I needed to get an array of items unique by a given key, just like the Lodash uniqBy. I had a quick Google around to see how other folks are approaching it.

I came across the following approach:

function uniqueBy(myArr, prop) {
  // Iterate over the array and filter out duplicates
  return myArr.filter((obj, pos, arr) => {
    // Map over the array and get the values from the key.
    return arr.map(mapObj => mapObj[prop]).indexOf(obj[prop]) === pos
  })
}

While this works, I was not too fond of mapping inside the filter. So I set up some tests around my function and started created benchmarks on jsPerf.

With an array of 10,000 items, this had a whopping 0.63 ops/sec. Zoinks.

Note

I just want to clarify, I'm in no way trying to criticise the author of the above function. Most people can use that and not notice any negative performance impact.

Iteration 1

So I thought, what if I moved the map outside of the filter?

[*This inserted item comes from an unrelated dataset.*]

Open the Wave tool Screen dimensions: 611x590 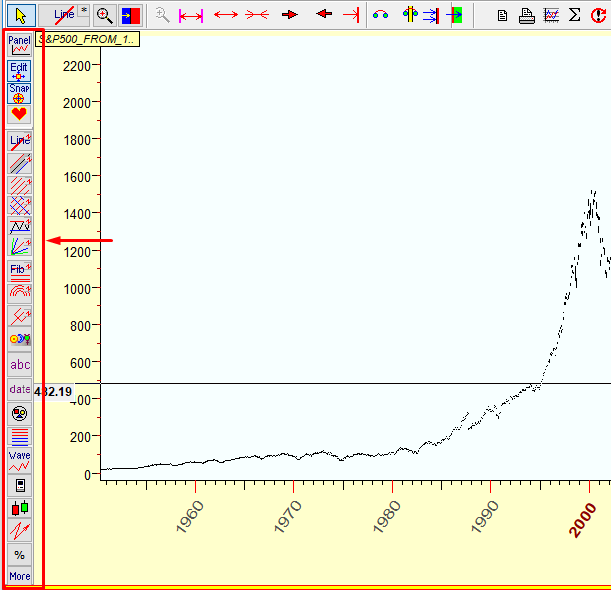pyautogui.click(x=20, y=460)
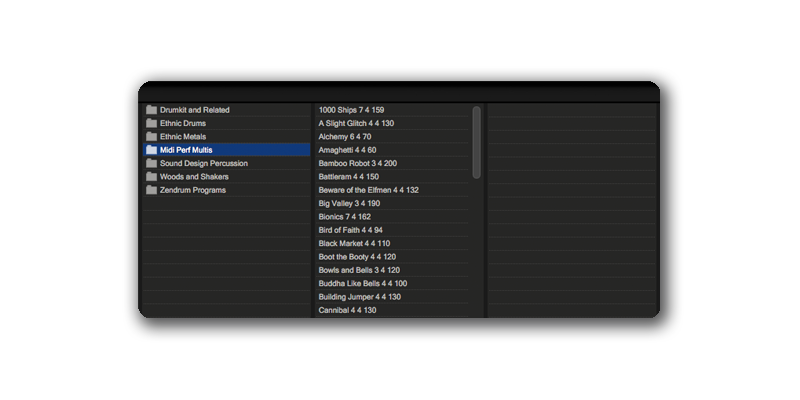Screen dimensions: 800x400
Task: Choose the A Slight Glitch 4 4 130 preset
Action: [x=356, y=123]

function uniqueBy(myArr, prop) {
  // Get all values for the prop up front
  const vals = myArr.map(obj => obj[prop])
  return myArr.filter((obj, pos, arr) => {
    return vals.indexOf(obj[prop]) === pos
  })
}

Result: 3,067 ops/sec
Extracting the map outside of the filter had much better results, relatively speaking.

Iteration 2

Keeping the same vibe, I moved onto Array.prototype.findIndex

function uniqueBy(arr, prop) {
  return arr.filter((record, index, self) => {
    // Instead of getting the values, just get the index where the predicate is true.
    return index === self.findIndex(t => t[prop] === record[prop])
  })
}

Result: 6,962 ops/sec

But this is much of muchness; this will still make multiple passes over the array—time to whip out the old trusty loops without predicates.

Iteration 3

function uniqueBy(arr, prop) {
  const len = arr.length // get the length up front to ensure it's only accessed once

  const data = [] // This will be our return data

  const seen = [] // This is a collection of values we've already seen

  for (let i = 0; i < len; i++) {
    // Get the things I care about here to only access the properties once.
    const item = arr[i] // The current array item

    const val = item[prop] // The current items' value that we want to unique by

    // If there's no record of this in "seen", push it to seen and add it to our return array
    // What's with the tilde? Since indexOf returns a number between -1 and N, the tilde (~) is used to convert that value into a boolean. It's the bitwise NOT operator. Link at the bottom.
    if (!~seen.indexOf(val)) {
      // Mark this value as seen
      seen.push(val)
      // Add the value to the return array
      data.push(item)
    }
  }

  return data
}

Result: 15,196 ops/sec swoon

So we managed to get rid of the predicate callbacks, our tests still pass, and it's faster. Now we're getting somewhere.
It's somewhat less readable than previous iterations, but that's not my goal. We could stop here, but I think we can squeeze some more out of this.

Iteration 4

What if we use a Set? They're pretty nifty right:

function uniqueBy(arr, prop) {
  const len = arr.length
  const data = []
  const seen = new Set() // Create a Set
  for (let i = 0; i < len; i++) {
    const item = arr[i]
    const val = item[prop]
    if (!seen.has(val)) {
      // Check if the set has the value
      seen.add(val)
      data.push(arr[i])
    }
  }

  return data
}

Result: 11,133 ops/sec

Wait a minute! That's slower than the previous one. Wha-, ugh-, but it's nifty! Ah well, on we go.

Iteration 5

After perusing over some benchmarks on loops, I saw that a while loop vastly outperformed a for loop.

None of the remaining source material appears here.